The Columbia dataset’s uncompressed TIFF images demand precise localization. Competitive models include ConvNeXtFF (AUC: 0.93, F1: 0.88)15, DMDC-Net (F1: 0.80, Precision: 0.91)30, MSFF (AUC: 0.96, F1: 0.83)46, IML-ViT (F1: 0.91)39, and ViT-132 (F1: 0.90)11. Others, like SPAN55, MAPS-Net44, and TDA-Net58, have lower F1 scores (0.81, 0.74, 0.73). The proposed model achieves an AUC of 0.9869, F1 of 0.9446, accuracy of 94.24%, precision of 91.01%, and recall of 98.18% as shown in Table 6, balancing metrics effectively. SE attention and global average pooling enable accurate tamper localization and semantic separation, essential for forensics.

Table 6 Performance comparison on Columbia dataset.

Summary of model comparison

Across CASIA v1, Defacto, MICC-F2000, and Columbia, the proposed EfficientNetV2B0-based CNN consistently outperforms CNN and transformer models, achieving optimal AUC and F1 scores. Unlike many prior approaches, it provides comprehensive metrics, ensuring transparency.
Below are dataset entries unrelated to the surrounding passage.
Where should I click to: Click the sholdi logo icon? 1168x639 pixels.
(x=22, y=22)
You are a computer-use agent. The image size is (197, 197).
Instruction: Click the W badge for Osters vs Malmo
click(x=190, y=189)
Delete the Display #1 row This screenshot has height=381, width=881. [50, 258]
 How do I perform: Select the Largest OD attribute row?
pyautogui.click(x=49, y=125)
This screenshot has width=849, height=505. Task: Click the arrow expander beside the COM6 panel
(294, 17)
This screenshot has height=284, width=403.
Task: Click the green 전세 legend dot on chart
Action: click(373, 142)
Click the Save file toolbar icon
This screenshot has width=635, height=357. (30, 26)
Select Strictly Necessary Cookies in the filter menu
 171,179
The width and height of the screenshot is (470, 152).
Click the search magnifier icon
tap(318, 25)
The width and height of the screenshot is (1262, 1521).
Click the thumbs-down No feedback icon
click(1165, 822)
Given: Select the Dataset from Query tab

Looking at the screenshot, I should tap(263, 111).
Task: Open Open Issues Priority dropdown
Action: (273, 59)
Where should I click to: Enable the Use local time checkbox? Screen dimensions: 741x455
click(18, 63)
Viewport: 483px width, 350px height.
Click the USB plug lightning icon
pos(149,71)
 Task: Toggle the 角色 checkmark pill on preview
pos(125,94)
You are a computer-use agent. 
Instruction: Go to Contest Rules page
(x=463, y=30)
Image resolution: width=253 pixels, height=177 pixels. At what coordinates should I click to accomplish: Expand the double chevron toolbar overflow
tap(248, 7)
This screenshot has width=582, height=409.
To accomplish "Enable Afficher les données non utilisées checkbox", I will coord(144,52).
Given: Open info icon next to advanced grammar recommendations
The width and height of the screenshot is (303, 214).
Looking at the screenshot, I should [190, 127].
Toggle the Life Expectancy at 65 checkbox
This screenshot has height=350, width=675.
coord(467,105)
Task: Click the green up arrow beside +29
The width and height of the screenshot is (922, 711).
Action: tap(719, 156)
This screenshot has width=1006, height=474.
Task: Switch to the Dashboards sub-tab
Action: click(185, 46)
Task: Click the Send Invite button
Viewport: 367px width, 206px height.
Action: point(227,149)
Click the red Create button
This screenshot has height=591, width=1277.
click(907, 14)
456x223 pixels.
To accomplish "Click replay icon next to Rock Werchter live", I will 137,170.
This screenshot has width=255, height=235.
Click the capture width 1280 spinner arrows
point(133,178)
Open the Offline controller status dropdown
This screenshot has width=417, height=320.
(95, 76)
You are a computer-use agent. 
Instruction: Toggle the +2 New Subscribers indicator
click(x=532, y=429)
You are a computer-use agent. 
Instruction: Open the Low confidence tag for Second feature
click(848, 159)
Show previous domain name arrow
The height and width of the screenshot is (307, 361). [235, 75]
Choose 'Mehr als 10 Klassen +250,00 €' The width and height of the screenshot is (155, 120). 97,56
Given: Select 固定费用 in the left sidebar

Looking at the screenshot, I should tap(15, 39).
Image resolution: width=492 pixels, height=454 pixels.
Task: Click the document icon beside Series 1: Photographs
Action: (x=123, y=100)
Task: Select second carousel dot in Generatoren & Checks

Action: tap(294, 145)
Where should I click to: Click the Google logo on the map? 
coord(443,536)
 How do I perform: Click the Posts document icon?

The model excels across formats (JPEG, PNG, TIFF) and forgery types (splicing, copy-move, hybrid), driven by its pretrained backbone, deep classification head, and Focal Loss, delivering robust generalization and state-of-the-art performance in diverse forensic applications.The proposed model excels in detecting various manipulation types, including splicing, copy-move, and hybrid manipulations, across four benchmark datasets (CASIA v1, Defacto, MICC-F2000, Columbia). It demonstrates superior performance in splicing detection, gaining the highest AUC and F1 of 0.9997 on the Defacto dataset, outperforming models like DRRU-Net and CAT-Net. It also offers exceptional robustness to copy-move and hybrid forgeries, as reflected by an F1 score of 0.9698 and Recall of 0.9872 on the MICC-F2000 dataset. Furthermore, despite challenges such as compression and low resolution in the CASIA v1 dataset, the model achieves AUC = 0.9131 and F1 = 0.8379, outperforming models like MSF-Net and ConvNeXtFF in low-resolution scenarios. Concerning the real-time detection, the model’s usage of the computationally efficient EfficientNetV2B0 backbone, connected with a lightweight CNN classification head, provides minimal latency while retaining high accuracy. Unlike models that need expensive pixel-level annotations, our model achieves image-level classification, making it more suited for real-time deployment. The inclusion of Fused-MBConv blocks and SE attention allows the model to achieve fast convergence and decrease repetitive computations. Further, the use of transfer learning with frozen base layers greatly improves training efficiency, making the model scalable for real-world forensic systems that need frequent retraining across new datasets or tampering types. With invariably high F1-scores (>0.83) and AUC (>0.91) across all datasets, our model offers both stable performance and fast inference, making it ideal for practical deployment under constrained runtime conditions.

Conclusion

This study introduces a strong image classification system for tampered image detection that surpasses the limitations of existing models in terms of accuracy and adaptability. Building on EfficientNetV2B0 as the base model, novel scaling and attention strategies, and training with Focal Loss to handle imbalanced class distributions, the model performs remarkably well on four benchmark datasets. The system not only outperforms both traditional and deep learning models in key metrics such as AUC, F1-score, precision, and recall, but also continues to perform robustly across diverse datasets and manipulation complexities. It stands out by outperforming 42 other models on CASIA v1 alone, and classifying images near-perfectly on Defacto and MICC-F2000. These results confirm that the proposed model can be a useful and adaptable solution for real-world applications in image forgery detection, with both reliability and flexibility.